A recent House of Lords Committee has found that in the worst case, safeguards are being used to oppress thousands of people lacking capacity to force decisions upon them.
The House of Lords committee was set up to investigate how mental health reforms introduced in 2005 are working. The committee said it was so concerned about deprivation of liberty safeguards that they should be scrapped and a new system drawn up from scratch.
They found that measures which were supposed to be used to look after at-risk patients – such as those with dementia who might get lost if they left their care home – were being used on a significant scale to deprive them wrongly of their liberty.

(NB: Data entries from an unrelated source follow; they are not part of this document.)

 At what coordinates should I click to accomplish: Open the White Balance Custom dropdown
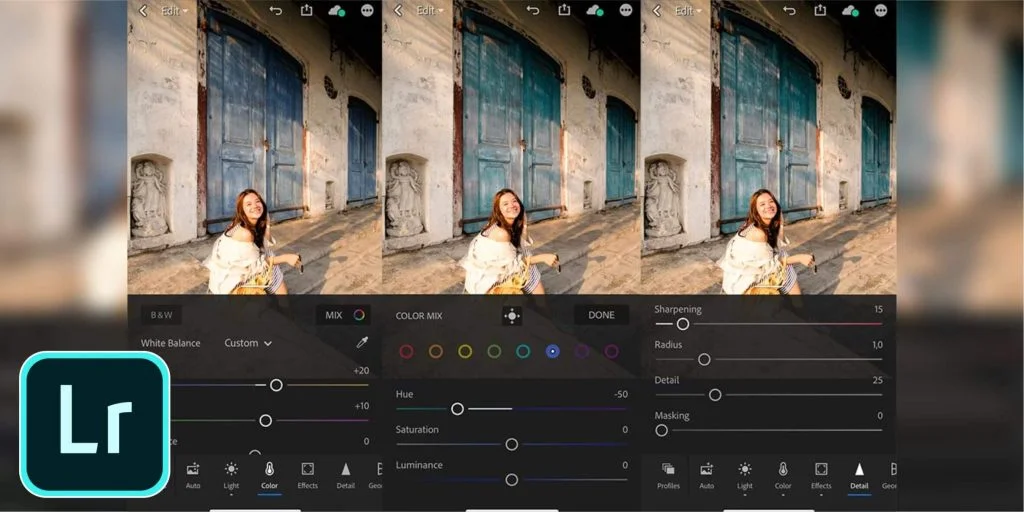[x=248, y=343]
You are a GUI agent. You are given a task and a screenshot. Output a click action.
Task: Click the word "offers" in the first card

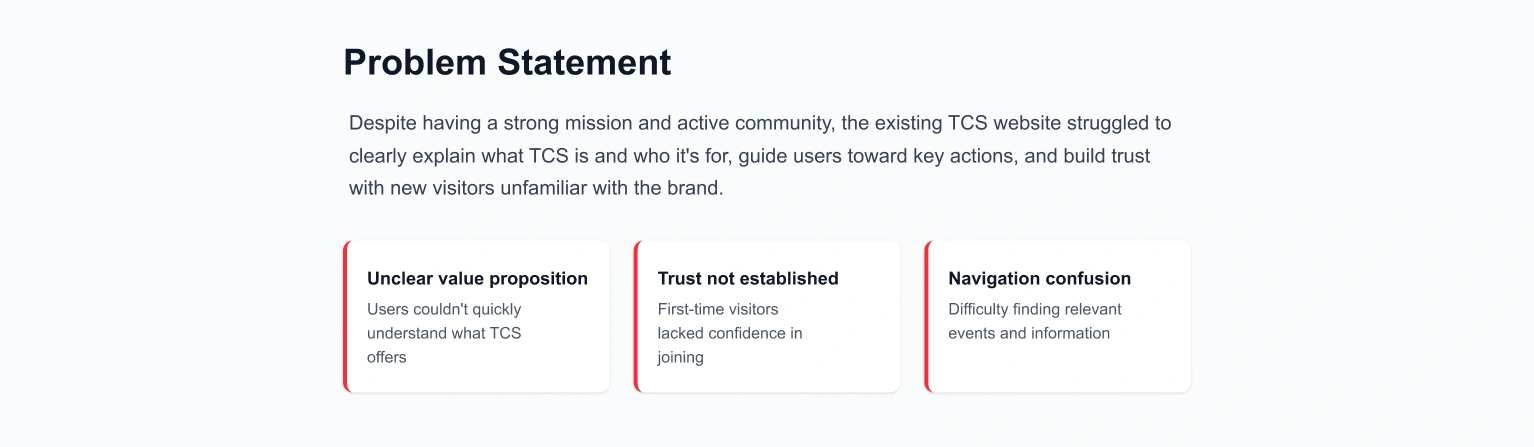pyautogui.click(x=387, y=357)
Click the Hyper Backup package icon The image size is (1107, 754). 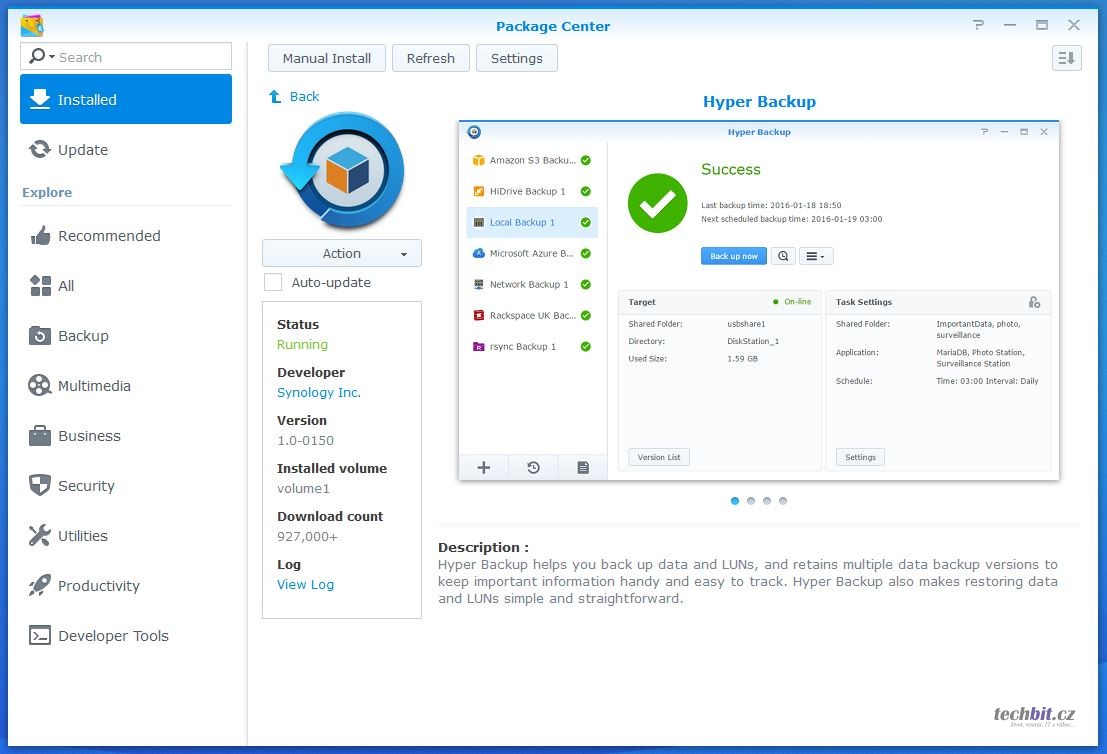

The committee chairman, Lord Hardie said, “we were very concerned by what we heard about the safeguards. The evidence suggests that tens of thousands of people are being deprived of their liberty without the protection of the law, and without the protection that parliament intended. Worse still, in some cases the safeguards are being wilfully used to oppress individuals and to force decisions upon them, regardless of what actions may be in their best interests.”

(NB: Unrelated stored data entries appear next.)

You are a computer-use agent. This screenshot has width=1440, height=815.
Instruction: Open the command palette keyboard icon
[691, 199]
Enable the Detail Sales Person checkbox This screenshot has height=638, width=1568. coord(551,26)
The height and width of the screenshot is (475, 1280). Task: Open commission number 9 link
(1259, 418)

He said that, “the criticism of the safeguards extended to the legislative provisions themselves; we were told the provisions were poorly drafted, overly complex and bureaucratic. A senior judge described the experience of trying to write a judgment on the safeguards as feeling ‘as if you have been in a washing machine and spin dryer’. Even if implementation could be improved, the legislation itself is flawed. In the face of such criticism, the only option is to start again. The government needs to go back to the drawing board to draft replacement provisions that are easy to understand and implement, and in keeping with the style and ethos of the Mental Capacity Act.”

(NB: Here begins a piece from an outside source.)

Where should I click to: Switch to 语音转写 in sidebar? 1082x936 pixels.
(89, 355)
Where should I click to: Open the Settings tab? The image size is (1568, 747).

Lord Hardie also commented on the Mental Capacity Act 2005 that, “when the act came into being, it was seen as a visionary piece of legislation, which marked a turning point in the rights of vulnerable people; those with learning difficulties, dementia, brain injuries or temporary impairment. The committee is unanimous that this is important legislation, with the potential to transform lives. However, what is clear from the substantial volume of evidence we have received is that the act is not working at all well. That is because people do not know about the act, or do not understand it, even though many professionals have legal obligations under it. Those who may lack capacity have legal rights under the act, but they are not being fulfilled. In many cases complying with the act is treated like an optional add-on – nice to have, but not essential. In short, the act is not being implemented. The committee believes that the act is good and it needs to be implemented. What we want to see is a change in attitudes and practice across the health and social care sector which reflects the empowering ethos of the act.”